Tom Baker is good as always despite having no companion to explore a chemistry with. The closest the serial has to a companion is the man in charge of investigating the murder, Castellan Spandrell, played by Czechoslovakian actor George Pravda.

He's certainly interesting. He seems to have a little trouble remembering his lines but his delivery has a refreshing quality of coming from a different acting background than most everyone else on the show. He and Baker never play off each other in an especially interesting way, though--Pravda's rapport with a Time Lord engineer played by Erik Chitty, who died the following year, is a little better.
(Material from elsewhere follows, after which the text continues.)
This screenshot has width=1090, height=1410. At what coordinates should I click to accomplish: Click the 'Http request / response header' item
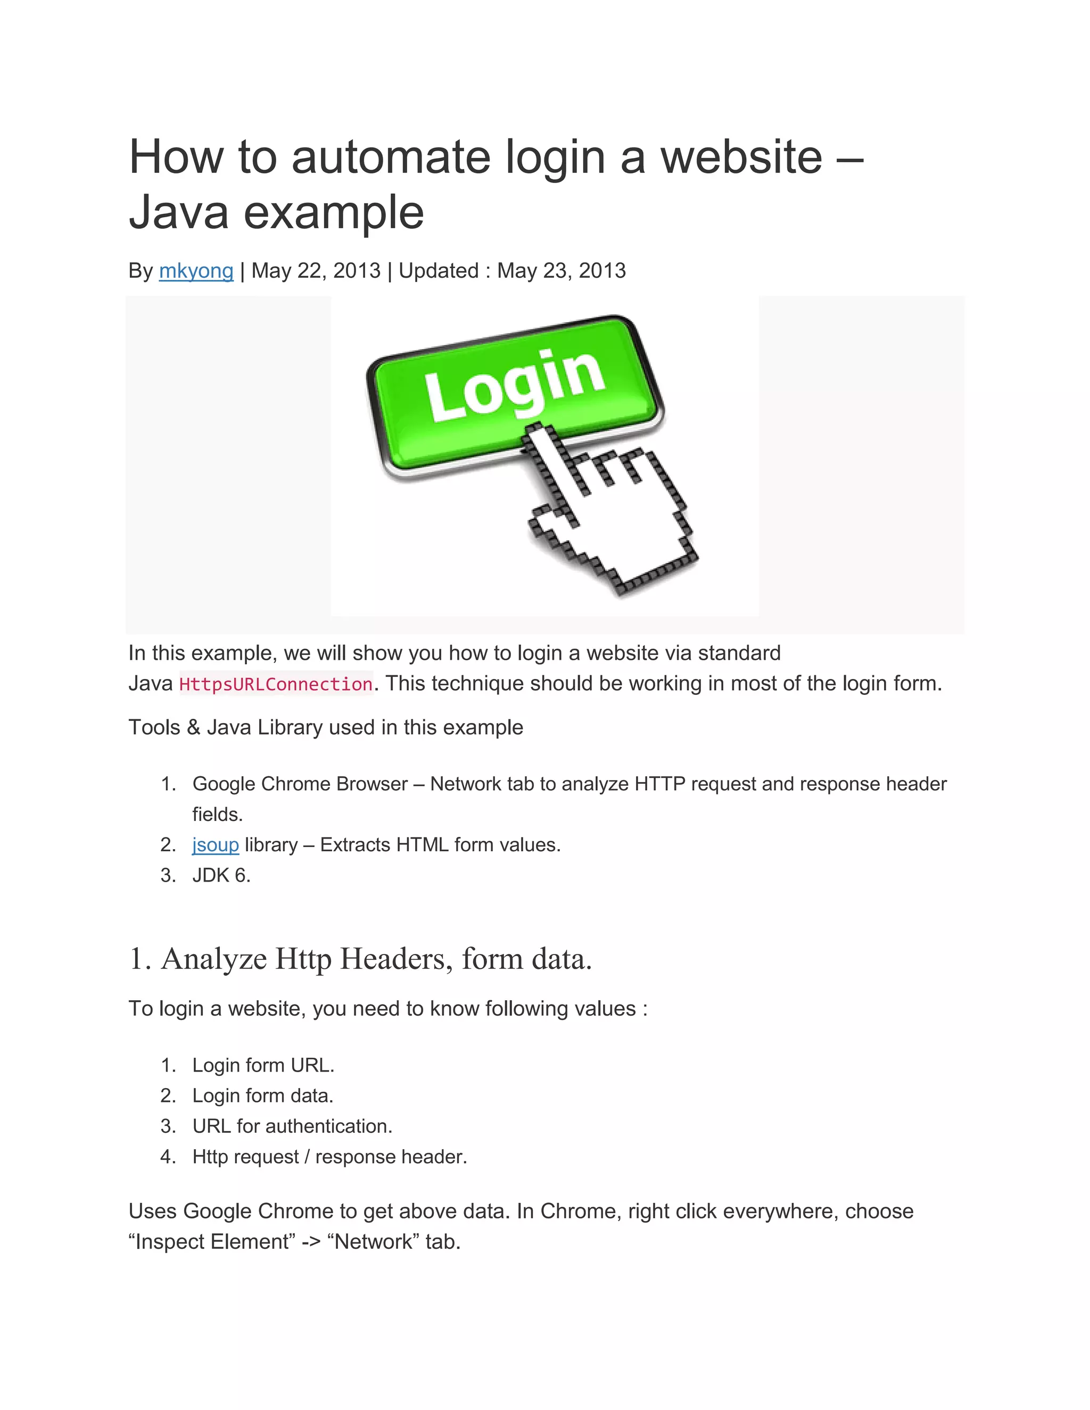point(330,1156)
They come off as two men who bond over their shared age and experience while mildly chiding each other on the inefficiencies of each others' roles.

The matrix composed of brain patterns overseen by Chitty's character is a nice concept, leading to the scenes the occupy most of the middle two episodes where the Doctor enters the dream world (of course a quarry) and becomes a target in a "Most Dangerous Game" style story. There's not much for director David Maloney to do to make the quarry look like a strange nightmare realm--it certainly never stacks up to The Mind Robber--but I appreciate his framing Tom Baker's face with little pink flowers.

My appreciation for the Master has grown since last watching this serial. Peter Pratt, who assumed the role here after Roger Delgado's untimely death, is hidden behind an impressively gruesome mask, the bare, bulging eyes serving as a fitting illustration for the Doctor's comments regarding the Master's tenacity.

Twitter Sonnet #1122

Some disembodied hair rejoined the scalps.
Composure met the swirling world in time.
The jewel of coughing crests the vapour Alps.
At last the moon became a fruitless lime.
In vanished pictures milk was counterfeit.
In noticed cringles bulges top the cook.
We all assumed the mop would handle it.
A salsa pool assured a moistened look.
A novel sparrow spies escaping whales.
A vanished clock contained a master skull.
The sea the thieves conveyed in em'rald pails.
Reminders tally lone upon the hull.
A quote becomes a speck of sugar dust.
The perfect steel acquires perfect rust.